Kohl stand zu jener glücklichen deutschen Stunde auf den Schultern vieler anderer Akteure der deutschen Nachkriegspolitik, von denen viele kein CDU-Parteibuch gehabt hatten. Und Genscher, sein Duzfreund, war einer der Kräftigsten unter ihnen. Architekt der Einheit konnte Kohl nur werden, weil sein FDP-Partner ihm überhaupt den Weg auf die Baustelle geebnet hatte. Mit Genschers (und Willy Brandts und Walter Scheels) langfristiger Vertragspolitik im Rahmen des KSZE-Prozesses wurde die Einheit möglich. Damals verorteten die Unionschristen das von Ronald Reagan entdeckte "Reich des Bösen" noch immer in der Sowjetunion. Und es war Genscher, der Kohl klar machen musste, dass man Gorbatschow nicht mit Josef Goebbels vergleichen dürfe, wolle man die Chancen von Glasnost und Perestroika nutzen.

Kohls Nachfolgerin Angela Merkel hat die einseitige Geschichtsauslegung des Altkanzlers eindruckvoll korrigiert, als sie aus Anlass des 80. Geburtstages Genschers ihm zurief: "Dass ich hier stehen darf als Kanzlerin, hat mit der Politik Hans-Dietrich Genschers ganz viel zu tun."

Er konnte nicht anders als dabei zu sein

Genscher selbst hätte es sich nie vergeben, wäre er in den Tagen der Einheit nicht mehr als Aktiver dabei gewesen. "Wenn ich 1989 gesagt hätte, ich höre auf, dann würde ich jetzt verrückt", hat er einmal gesagt. Damals lag er nach einer Operation an den verengten Herzkranzgefässen wieder einmal im Krankenhaus und überlegte, ob es nicht Zeit wäre, auf die Warnsignale seines ausgebeuteten Körpers zu hören. Doch dann öffnete Ungarn die Grenzen, und ihm war klar, dass da im Ostblock mehr in Bewegung kam, als er zu hoffen gewagt hatte. Da musste er mitmischen. Und sei es dergestalt, dass er sich im Genesungsurlaub ein Telefon ans Schwimmbecken stellen ließ, um vom Wasser aus die deutsche Diplomatie zu dirigieren. Hier nicht dabei zu sein, es hätte ihn, der sich als Glückskind der Geschichte gesehen hat, umgebracht. Erster gesamtdeutscher Außenminister, das wollte der Hallenser noch werden.

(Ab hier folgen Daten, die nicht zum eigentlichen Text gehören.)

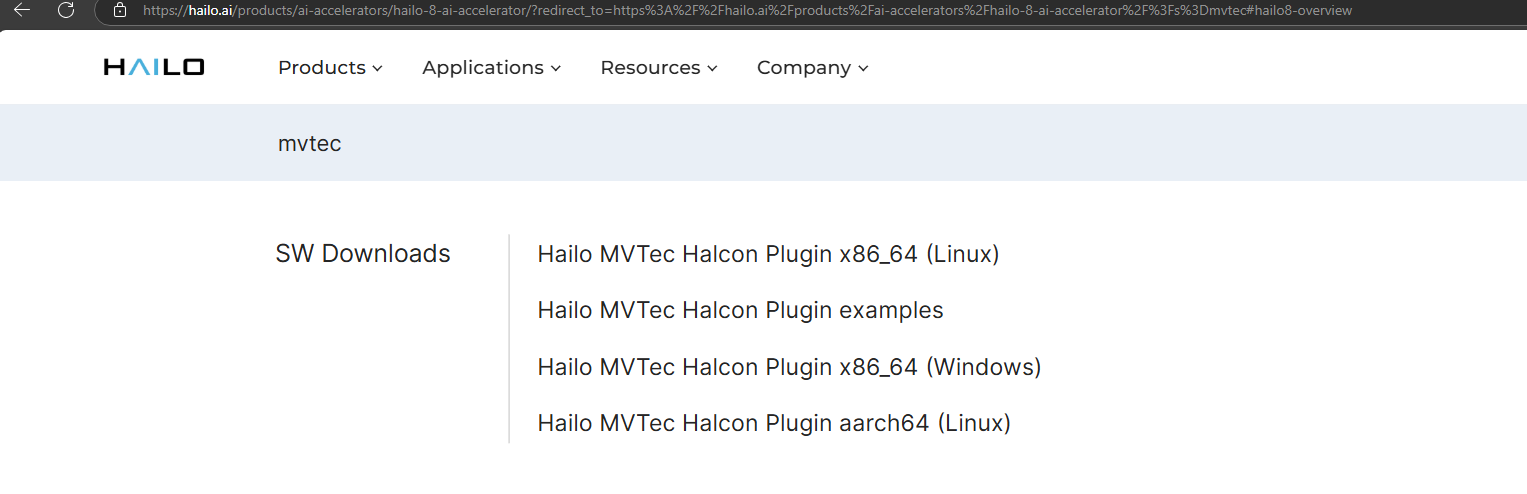Expand the Products chevron arrow
The height and width of the screenshot is (494, 1527).
(x=378, y=68)

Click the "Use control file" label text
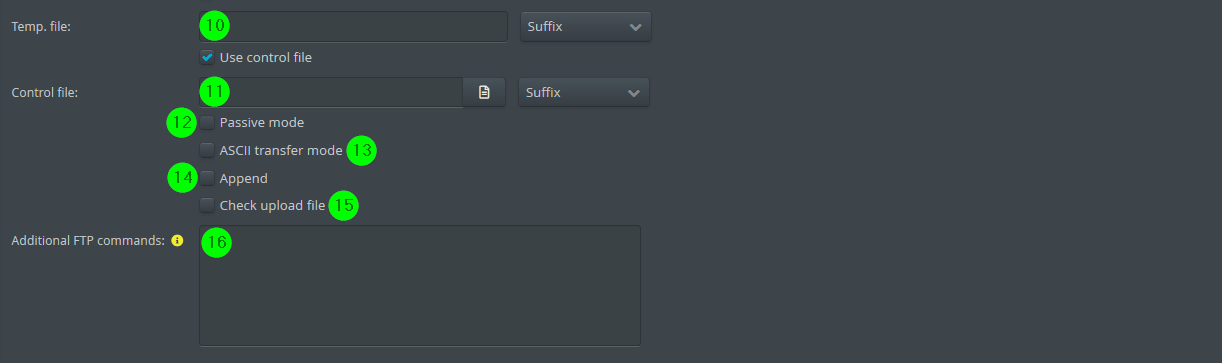(265, 57)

Und gerne wäre er, wie er gestand, Ministerpräsident in seinem Heimatland Sachsen-Anhalt geworden. Einen gewaltigen Genscher-Bonus gab es ja dort. Bei der Bundestagswahl 1990 kam Uwe Lühr in Halle auf 34,8 Prozent und zum vorerst letzten direkten Bundestagsmandat der FDP. Die FDP erreichte danach 19,4 Prozent in Sachsen-Anhalt bei der Landtagswahl.

Er wäre auch in den Landtag gegangen

Wenn die Landtagswahl vor der Bundestagswahl gewesen wäre, erinnerte sich Genscher später ein wenig wehmütig, dann hätte er sogar für den Landtag kandidiert. Gelitten hat er später sehr, dass seine Nachfolger an der FDP-Spitze das ostdeutsche Erbe gering achteten und sich mit dem Slogan "Rückgabe vor Entschädigung" in der Eigentumsfrage als brachiale Wessis gebärdeten. Wer so nach Gutsherrenart auftrete, klagte Genscher intern, der verbrenne gute FDP-Erde mutwillig.

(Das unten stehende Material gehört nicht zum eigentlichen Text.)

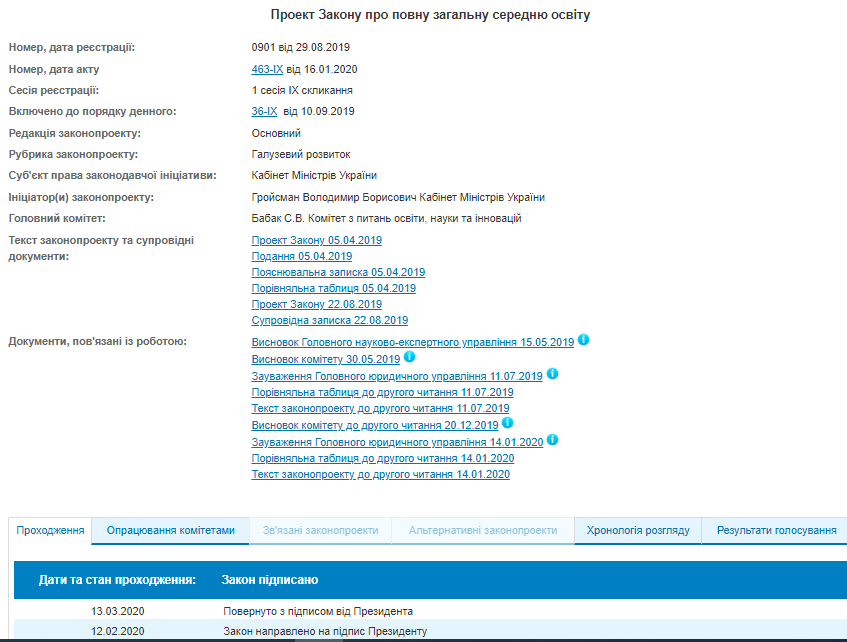The height and width of the screenshot is (642, 847).
Task: Open Супровідна записка 22.08.2019
Action: coord(329,320)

Sein abrupter Rücktritt als Außenminister im Jahr 1992 beflügelte allerlei kühne Spekulationen. Hatte er nach der Wiedervereinigung aus den Stasi-Archiven etwas zu befürchten? Aus dem Gewisper ist nie eine Nachricht geworden. Genscher hat die Frage nach der Ursache seines Rückzugs aus der Politik, die sein Leben war, auf seine unnachahmliche Weise aus Anlass seines 80. Geburtstages selbst beantwortet.

Und Ötzi fragte: Ist Genscher immer noch Außenminister?

Als der mumifizierte Gletschermann Ötzi Anfang der 1990er-Jahre im Schnalstal aus dem Gletscher gebuddelt worden sei, erzählte "Genschman" (so taufte ihn die Satire-Zeitschrift "Titanic" einst), da hätten sie Ötzi in der Skihütte mit einem Enzian wiederbelebt und dessen erste Frage sei gewesen: Ist Genscher immer noch Außenminister? Als er das gehört habe, so Genscher, da habe er seiner Frau gesagt: "Höchste Zeit, dass ich aufhöre!"

Womit einmal mehr sein Ruf als bester Witze-Erzähler der deutschen Politik gefestigt war. Und wer Genscher diese Anekdoten erzählen gehört hat, der dürfte keine Probleme mit dem Gedanken haben, was er wohl zu Lebzeiten auf die Frage geantwortet hätte, was dermaleinst sein Grab schmücken solle. Wie wäre es, hätte er wohl geantwortet, wenn dort einmal die eigens für ihn gezüchtete "Hans-Dietrich-Genscher-Tulpe" blühen würde?

Und dann hätte er gelächelt, und jedermann hätte sich gefragt, wie das denn nun wieder zu verstehen sei.